Dois dias depois do ocorrido, o que se vê nas paredes da delegacia são frases como “fora delegado”, “delegado Florisvaldo quer arruinar a cidade” e outras que afirmam que o policial “apoia bandido e ladrão”. Escritos semelhantes também estão em muros e lojas do comércio no Centro da cidade.
Na boca do povo
Semana passada, uma manifestação contra o delegado reuniu cerca de 1.500 pessoas, segundo estimativas da Prefeitura de Piripá.

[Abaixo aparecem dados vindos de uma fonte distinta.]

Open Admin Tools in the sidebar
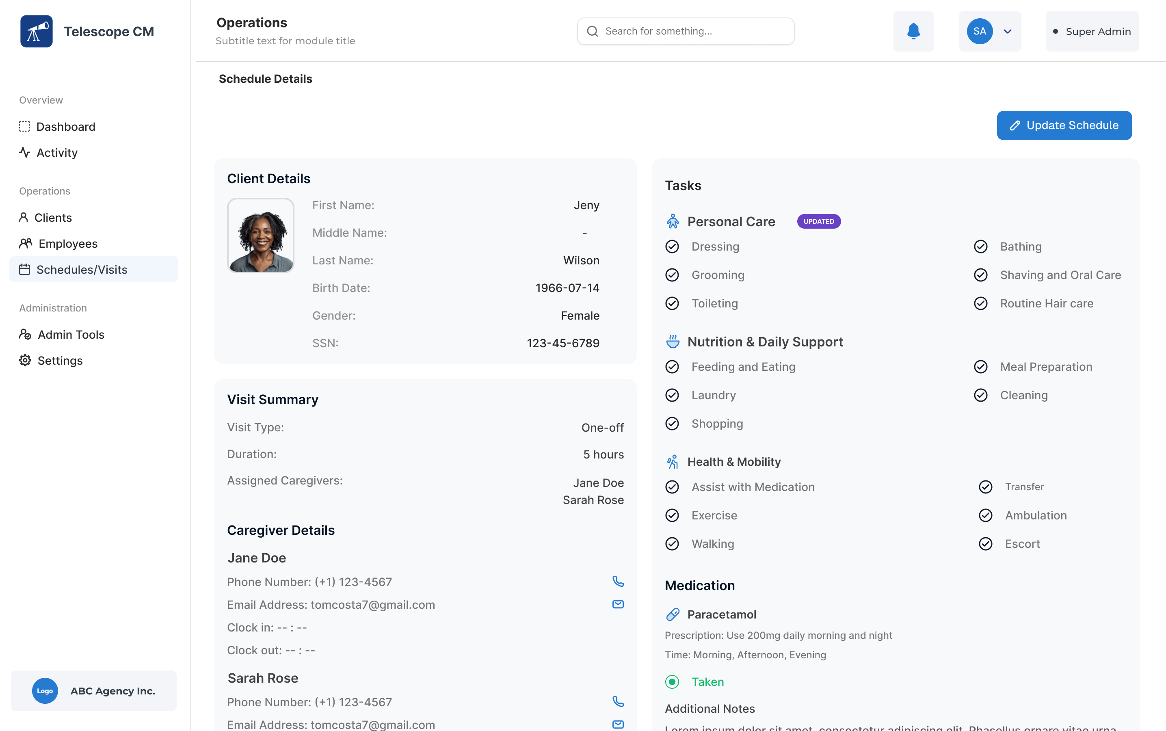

Eles levavam faixas de protestos diversas, como “Fora delegado, o povo piripaense não te aguenta mais”.
Apesar da reclamação da falta de segurança, nas estatísticas da Secretaria de Segurança Pública (SSP) a cidade de Piripá quase não possui registros de violência – no entanto, segundo a população, muito desse resultado tem a ver com as constantes negativas do delegado em registrar as ocorrências.
Disponíveis ao público, os dados seguem uma quantidade de notificações semelhantes a de cidades do porte de Piripá.
No município, em 2014, houve um homicídio doloso, um estupro e cinco roubos/furtos de veículos; no ano seguinte, apenas um homicídio doloso e dois furtos de veículos; em 2016, uma pessoa foi assassinada, tentaram matar outra e os casos de furto a veículos subiram para nove. Este ano, segundo a SSP, não foram registradas ocorrências.
Quatro remoções
O delegado já foi removido do cargo quatro vezes (em 2007, 2013, 2014 e 2015), sendo transferido para outra cidade, porém, conseguiu reverter a situação na Justiça em 2016, após conseguir liminar (decisão temporária).
Em favor dele, o delegado tem o Ministério Público do Estado (MP-BA), autor, em 2014, de uma ação civil pública contra o Governo da Bahia, julgada procedente em 2015. A ação determina, dentre outras coisas, que o Estado forneça estrutura de pessoal e material para que o delegado possa exercer as funções.